EXERCISE DESCRIPTION
Arrange the rows from the line containing "Given: Toggle auto-advance" through the line containing "[x=1235, y=767]", both included, as a JSON list of strings with one string per line and blank lines left out.

ROWS
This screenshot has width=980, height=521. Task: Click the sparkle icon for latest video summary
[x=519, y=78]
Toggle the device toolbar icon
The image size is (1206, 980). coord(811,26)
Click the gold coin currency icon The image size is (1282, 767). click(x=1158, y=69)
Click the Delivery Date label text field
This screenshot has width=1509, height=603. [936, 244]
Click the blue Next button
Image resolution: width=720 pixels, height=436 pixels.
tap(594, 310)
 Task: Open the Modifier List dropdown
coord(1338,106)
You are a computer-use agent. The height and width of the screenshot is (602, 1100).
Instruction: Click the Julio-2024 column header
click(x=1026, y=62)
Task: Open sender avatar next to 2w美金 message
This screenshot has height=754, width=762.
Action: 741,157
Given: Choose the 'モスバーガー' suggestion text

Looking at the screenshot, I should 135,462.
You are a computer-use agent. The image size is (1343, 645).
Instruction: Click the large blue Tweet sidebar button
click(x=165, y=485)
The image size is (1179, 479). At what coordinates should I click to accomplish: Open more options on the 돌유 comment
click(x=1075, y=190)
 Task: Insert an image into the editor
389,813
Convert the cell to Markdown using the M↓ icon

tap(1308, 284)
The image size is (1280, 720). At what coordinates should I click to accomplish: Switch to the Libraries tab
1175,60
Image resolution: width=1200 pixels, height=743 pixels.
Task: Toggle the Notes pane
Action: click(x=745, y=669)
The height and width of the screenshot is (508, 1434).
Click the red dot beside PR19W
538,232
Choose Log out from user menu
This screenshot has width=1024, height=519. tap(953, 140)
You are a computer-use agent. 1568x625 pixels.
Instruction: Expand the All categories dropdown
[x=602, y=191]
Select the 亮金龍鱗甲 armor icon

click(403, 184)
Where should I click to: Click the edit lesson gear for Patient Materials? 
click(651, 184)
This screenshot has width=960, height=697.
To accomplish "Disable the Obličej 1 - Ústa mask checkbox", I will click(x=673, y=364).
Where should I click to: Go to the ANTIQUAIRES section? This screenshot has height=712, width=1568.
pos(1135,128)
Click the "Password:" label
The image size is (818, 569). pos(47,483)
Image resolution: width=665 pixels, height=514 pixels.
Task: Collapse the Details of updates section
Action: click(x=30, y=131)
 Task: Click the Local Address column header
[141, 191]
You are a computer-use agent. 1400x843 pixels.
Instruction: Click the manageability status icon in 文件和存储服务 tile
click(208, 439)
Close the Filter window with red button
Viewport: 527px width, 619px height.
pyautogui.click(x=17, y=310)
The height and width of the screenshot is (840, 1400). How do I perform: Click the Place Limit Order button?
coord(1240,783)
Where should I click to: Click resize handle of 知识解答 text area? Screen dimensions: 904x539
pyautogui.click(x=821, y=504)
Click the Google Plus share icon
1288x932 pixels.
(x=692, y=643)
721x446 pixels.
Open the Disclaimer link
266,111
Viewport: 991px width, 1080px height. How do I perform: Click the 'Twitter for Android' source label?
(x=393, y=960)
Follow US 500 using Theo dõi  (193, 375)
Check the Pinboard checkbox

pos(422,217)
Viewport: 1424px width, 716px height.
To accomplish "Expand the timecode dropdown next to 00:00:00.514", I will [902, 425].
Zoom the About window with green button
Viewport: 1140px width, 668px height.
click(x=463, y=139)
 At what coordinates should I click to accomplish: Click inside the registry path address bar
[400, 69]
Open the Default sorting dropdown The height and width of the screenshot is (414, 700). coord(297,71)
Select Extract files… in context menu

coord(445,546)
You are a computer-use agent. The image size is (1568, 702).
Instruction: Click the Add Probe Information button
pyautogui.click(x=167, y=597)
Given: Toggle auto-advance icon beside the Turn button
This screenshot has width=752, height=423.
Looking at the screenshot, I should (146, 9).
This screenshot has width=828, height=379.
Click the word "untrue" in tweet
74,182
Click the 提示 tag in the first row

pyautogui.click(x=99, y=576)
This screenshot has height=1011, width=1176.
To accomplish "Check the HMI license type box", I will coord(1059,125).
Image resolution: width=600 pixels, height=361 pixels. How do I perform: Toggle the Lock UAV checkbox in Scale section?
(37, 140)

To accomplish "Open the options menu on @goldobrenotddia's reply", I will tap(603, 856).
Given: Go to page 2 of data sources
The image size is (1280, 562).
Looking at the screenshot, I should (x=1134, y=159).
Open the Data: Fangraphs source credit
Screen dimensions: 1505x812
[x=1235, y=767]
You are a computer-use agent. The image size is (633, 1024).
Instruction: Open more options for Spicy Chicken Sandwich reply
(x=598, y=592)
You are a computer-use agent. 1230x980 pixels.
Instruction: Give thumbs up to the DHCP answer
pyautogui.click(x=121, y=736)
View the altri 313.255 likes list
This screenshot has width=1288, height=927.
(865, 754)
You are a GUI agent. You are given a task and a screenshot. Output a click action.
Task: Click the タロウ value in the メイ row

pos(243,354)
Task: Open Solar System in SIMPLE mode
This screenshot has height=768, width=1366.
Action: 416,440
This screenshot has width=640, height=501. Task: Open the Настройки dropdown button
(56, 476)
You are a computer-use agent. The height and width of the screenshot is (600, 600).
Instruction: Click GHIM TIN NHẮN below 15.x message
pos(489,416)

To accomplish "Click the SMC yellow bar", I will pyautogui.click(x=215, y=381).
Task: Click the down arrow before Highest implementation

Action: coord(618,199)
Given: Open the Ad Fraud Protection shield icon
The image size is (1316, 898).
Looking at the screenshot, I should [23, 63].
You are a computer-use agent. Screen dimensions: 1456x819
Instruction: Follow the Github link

THE OUTPUT
[
  "Given: Toggle auto-advance icon beside the Turn button",
  "This screenshot has width=752, height=423.",
  "Looking at the screenshot, I should (146, 9).",
  "This screenshot has width=828, height=379.",
  "Click the word \"untrue\" in tweet",
  "74,182",
  "Click the 提示 tag in the first row",
  "pyautogui.click(x=99, y=576)",
  "This screenshot has height=1011, width=1176.",
  "To accomplish \"Check the HMI license type box\", I will coord(1059,125).",
  "Image resolution: width=600 pixels, height=361 pixels. How do I perform: Toggle the Lock UAV checkbox in Scale section?",
  "(37, 140)",
  "To accomplish \"Open the options menu on @goldobrenotddia's reply\", I will tap(603, 856).",
  "Given: Go to page 2 of data sources",
  "The image size is (1280, 562).",
  "Looking at the screenshot, I should (x=1134, y=159).",
  "Open the Data: Fangraphs source credit",
  "Screen dimensions: 1505x812",
  "[x=1235, y=767]"
]